The READ_AXI state communicates with the CPU Wrapper to retrieve data from SRAM. The process completes only after receiving four data pieces, each accompanied by an axi_ready signal. The core_wait signal then informs the CPU that it can proceed with the next request. Notably, an lru_buffer is implemented to track which bank was most recently accessed in each set, facilitating efficient replacement decisions.
The waveform shows multiple Instruction Cache Read Hit cases. In the READ_HIT state, the high hit signal confirms a cache hit. The requested data is then output to the CPU through the core_out port. The system returns to IDLE state, signaling the CPU's readiness for the next request.

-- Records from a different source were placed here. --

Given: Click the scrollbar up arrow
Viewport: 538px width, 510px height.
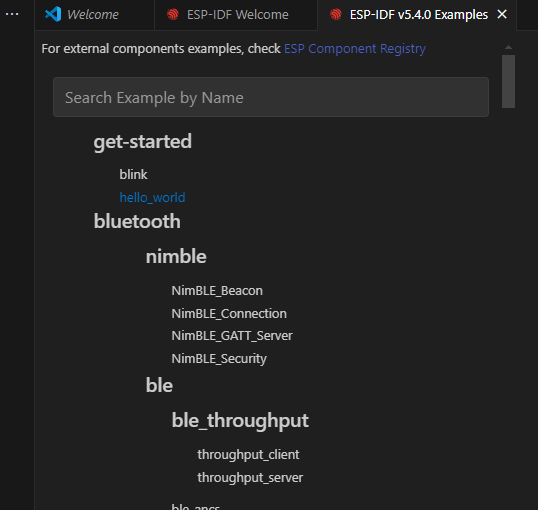Looking at the screenshot, I should pos(508,47).
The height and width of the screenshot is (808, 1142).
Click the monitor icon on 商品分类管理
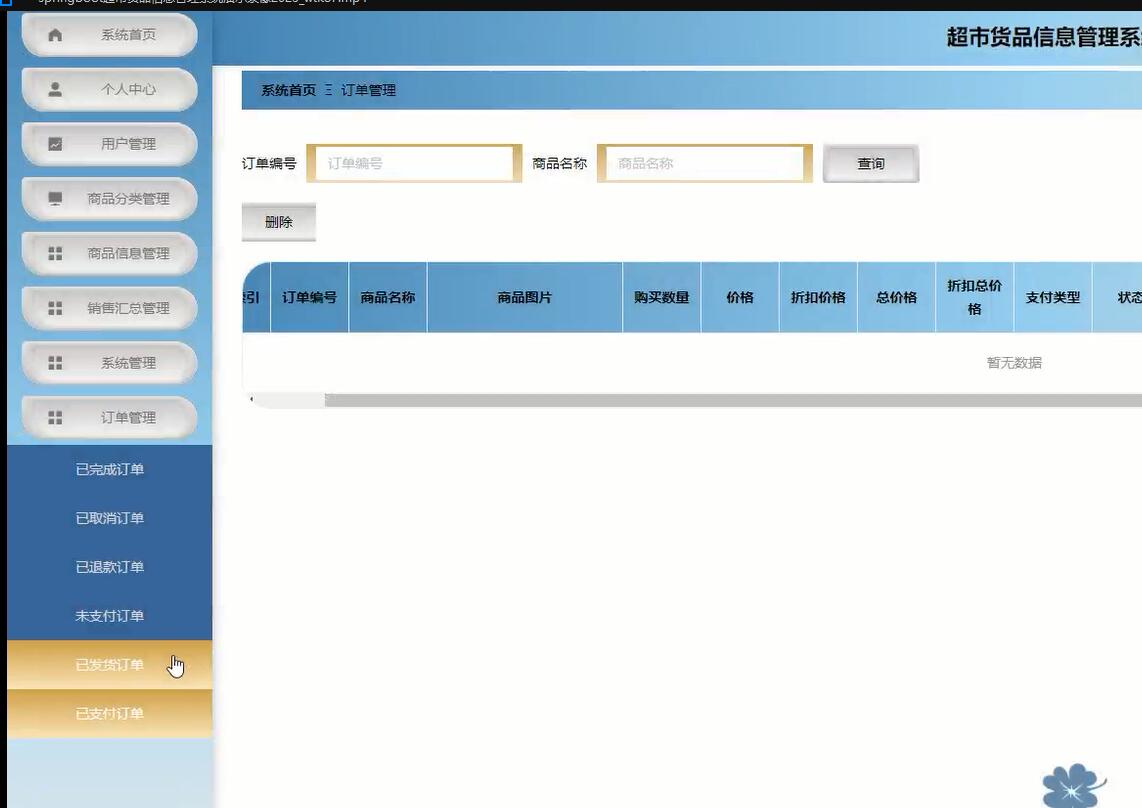coord(55,198)
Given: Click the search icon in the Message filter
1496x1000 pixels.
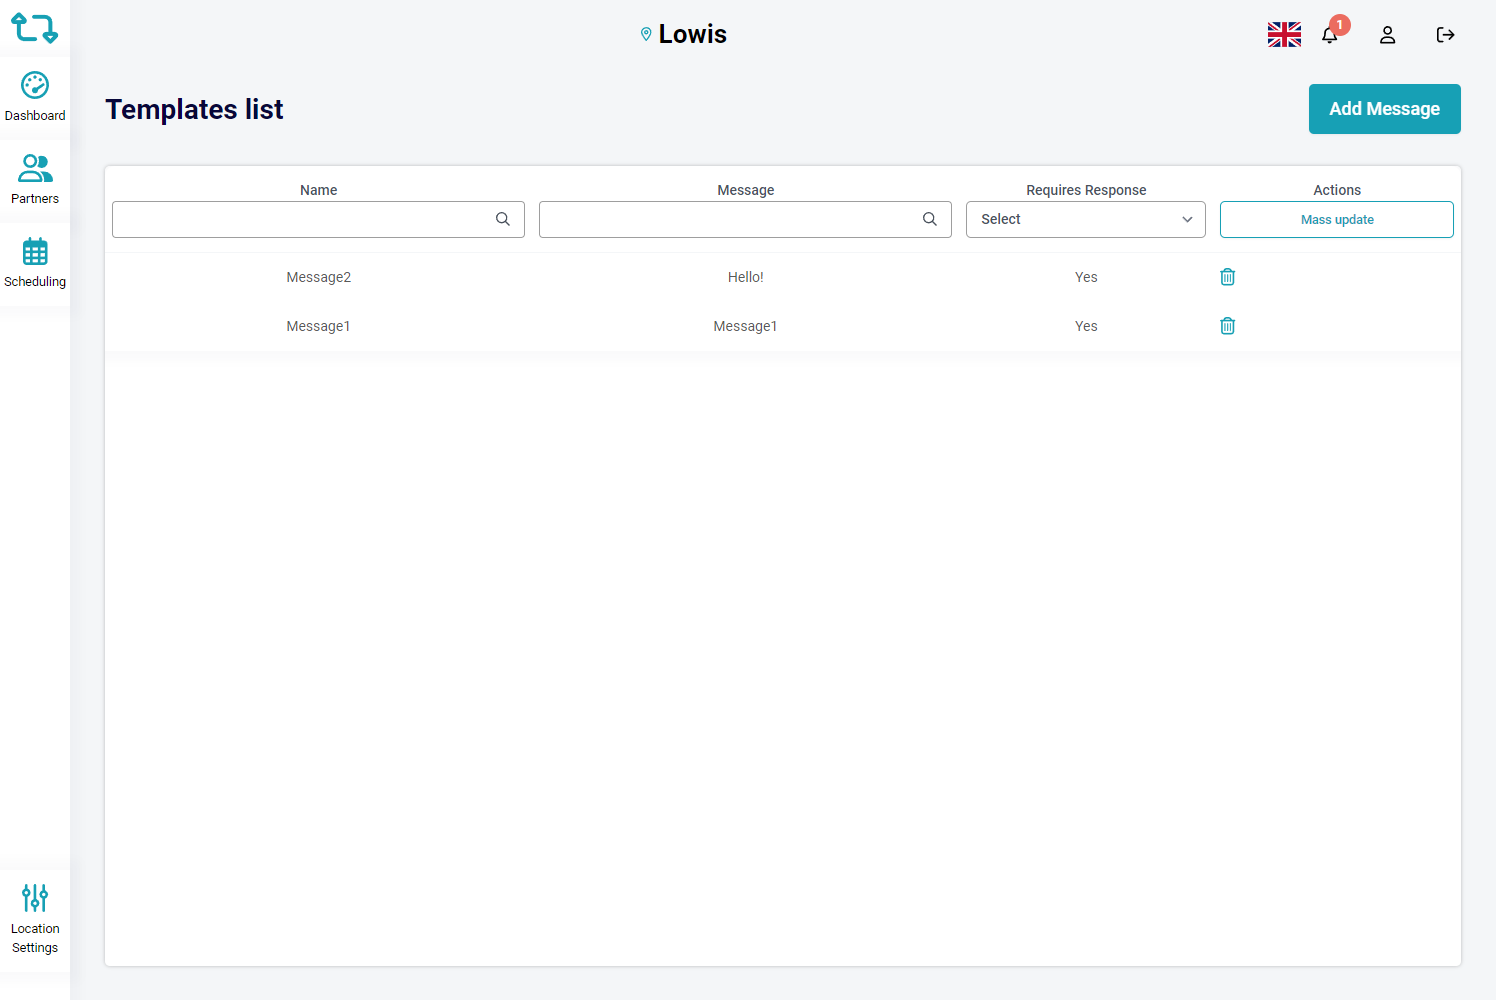Looking at the screenshot, I should 930,219.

In the Data Cache Write Miss case, identified by the low hit signal, the cache proceeds from WRITE_HIT state directly to inform the CPU to implement the Write Through policy, updating the DM accordingly.
The Data Cache Write Hit waveform shows a high hit signal. Upon detection in the WRITE_HIT state, the cache transitions to WRITE_CACHE state, where it writes the CPU's data to the corresponding Cache Block.